One industry insider tells the magazine he’s hearing all sorts of crazy schemes being mooted on Capitol Hill…

  • 100% of future contributions be Roth
  • Or maybe 50% pretax and 50% Roth
  • Or maybe a $2,500 pretax limit, and the rest as a Roth
  • Or maybe freezing the annual 401(k) contribution limits for the next 10 years.

“Given the fluidity of these conversations, we’re not taking anything for granted,” says Brian Graff, CEO of the American Retirement Association.

Nor are we. We’ll keep you up to date — even if some readers believe their sainted president would never resort to such a measure. “Clickbait fake news BS,” one reader opined after our expose last week.

It really is true, Trump’s line about how “I could stand in the middle of Fifth Avenue and shoot somebody and I wouldn’t lose voters.”

“This whole administration has been like a half-assed term paper,” a reader writes after our characterization of the “tax plan” last week.

“I can’t think of a single thing they’ve done that could be described as well thought through and solidly based on rational analysis. Don’t give them the benefit of the doubt. They don’t deserve it. I believe you have seen pretty much the totality of the administration’s thinking on tax policy in one sheet.

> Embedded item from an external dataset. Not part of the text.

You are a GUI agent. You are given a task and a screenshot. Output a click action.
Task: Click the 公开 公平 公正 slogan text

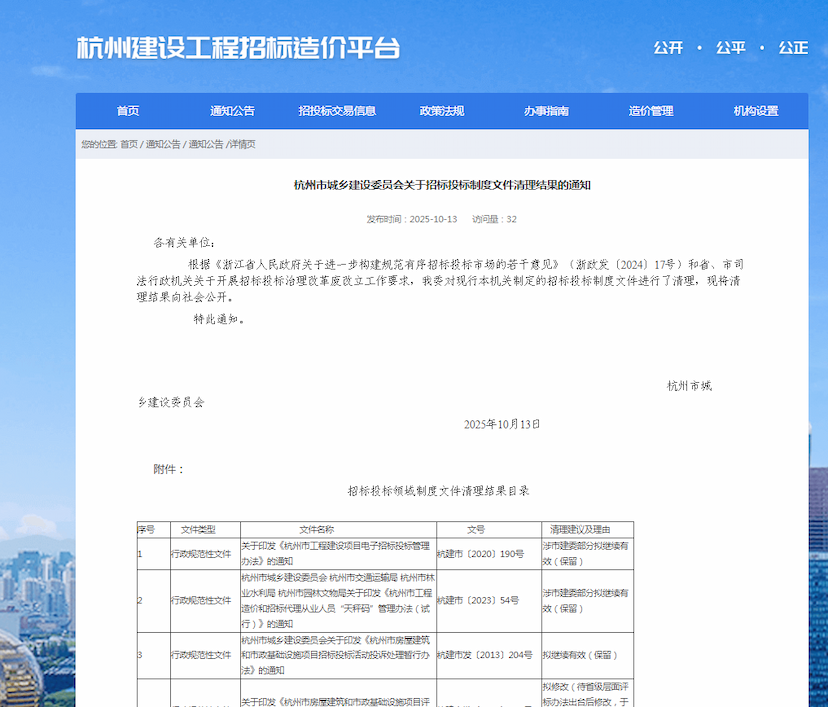point(730,48)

“Now they think it’s up to somebody else to make it work — except the math doesn’t add up: Trump’s plans never have, even on his campaign website. Despite previous claims to the contrary by the Reagan and Bush administrations, tax cuts demonstrably do not result in magical money showering down from the skies to pay the government’s bills.

“I’m unashamedly liberal (but an investor, too — who knew that could happen?). I actually believe that government can do good things, but ultimately the collective ‘we’ have to decide what we want the government to do and either pay for it or stop asking it to do things we can’t afford.”

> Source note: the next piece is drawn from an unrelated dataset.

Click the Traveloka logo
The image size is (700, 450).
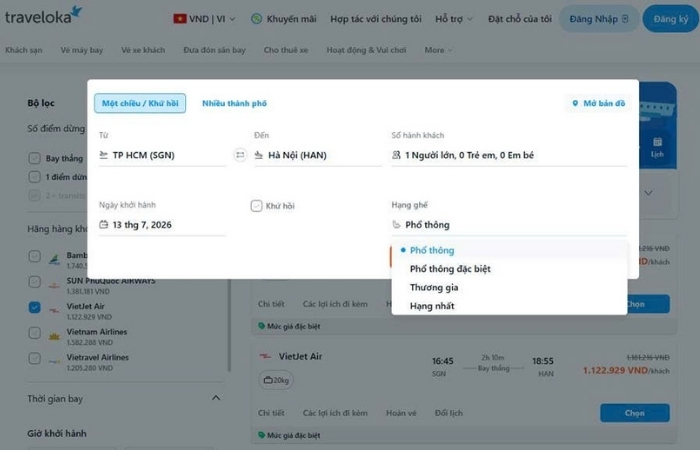43,15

The 5: Thank you for not buying into the “stimulus” orthodoxy that pervades the nation’s capital. It’s just as bogus whether the stimulus comes from Republican tax cuts or Democrat spending programs. And it’s been on our minds of late as we reflect on the early years of this e-letter and the documentary I.O.U.S.A.

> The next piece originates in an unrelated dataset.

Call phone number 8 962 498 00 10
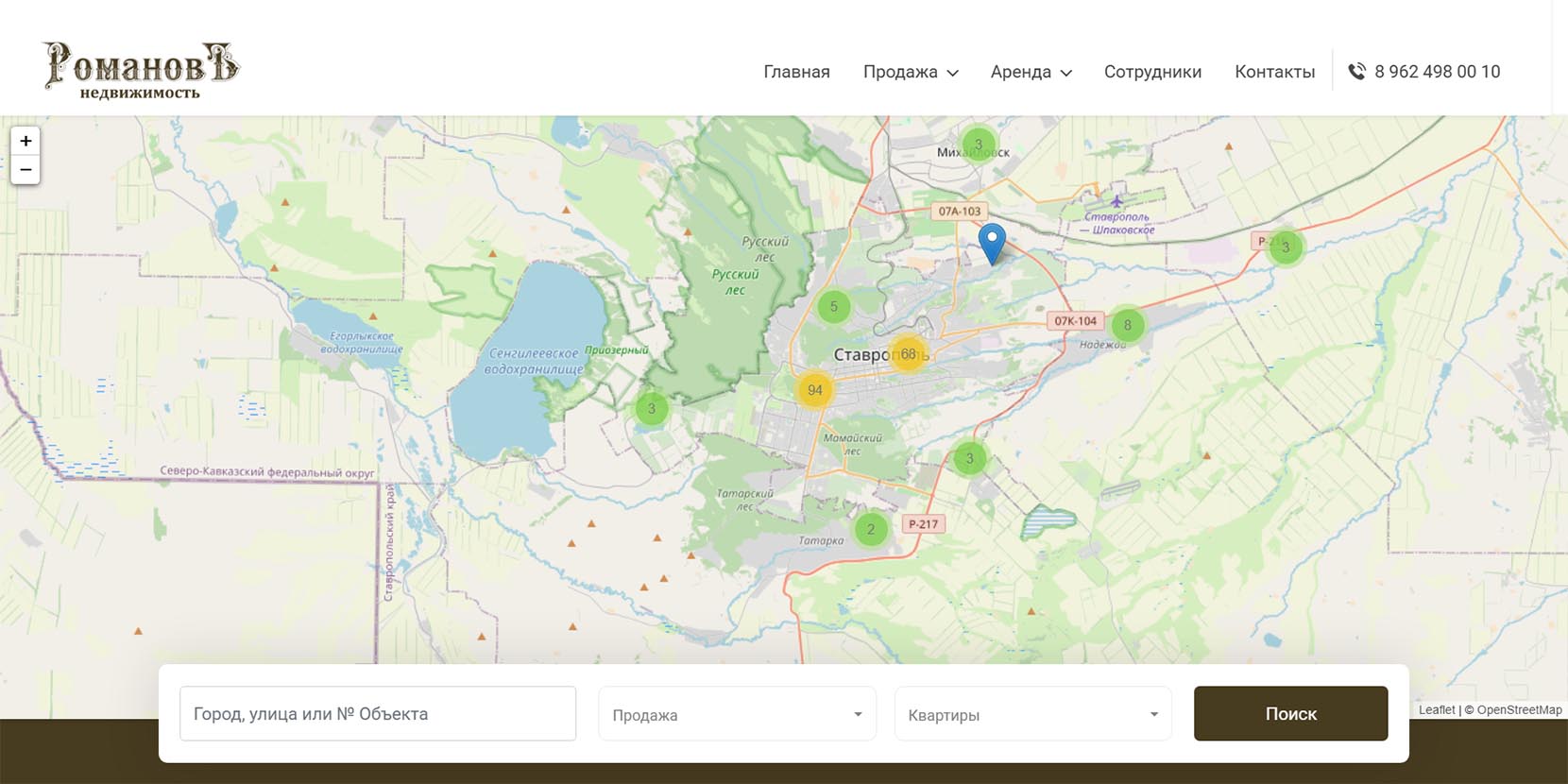[x=1437, y=72]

Both parties in Washington chase after this mythical 4% growth not because they want a better standard of living for you and me… but because they want more revenue to keep the national debt from blowing up in their face on their watch…

“We do, in fact, vehemently agree in the desired goal of reducing the size of the federal government!” writes a reader with follow-up correspondence for last week.

“Unfortunately, due to the nature of our elected representative federal government, smaller hasn’t been an option for any of us collectively either. And I don’t think you would be for a presidential power to affect that type of change without congressional approval.

“After the last eight years of no congressional oversight, no budgets, just authorizations to spend, even Reagan’s rather practical idea of a line-item veto doesn’t overcome the newly perceived potential abuses of unchecked executive power.

“Although (trying not to use the ubiquitous ‘but’) I do have one giant nit to pick over your comparison of raising the debt. I inferred and believe you implied that Reagan’s tripling of the national debt was worse than younger Bush/Obama doubling of the debt. Reagan’s triple took debt from roughly $900 billion to $2.6 trillion.

“Forty-four (Obama) alone took debt from nearly $10 trillion to nearly $20 trillion as President Trump was being sworn in. That nearly $10 trillion of useless debt is about as much as the previous 43 presidents combined.”

The 5: Worse? No. Just poking holes in the Reagan mythology. As much as people remember him for saying government isn’t the solution, it’s the problem… government kept growing like a weed under his watch and he raised taxes 11 times…

Best regards,

Dave Gonigam
The 5 Min. Forecast

P.S. Many thanks to Brian Maher for spelling me here on Friday and Saturday.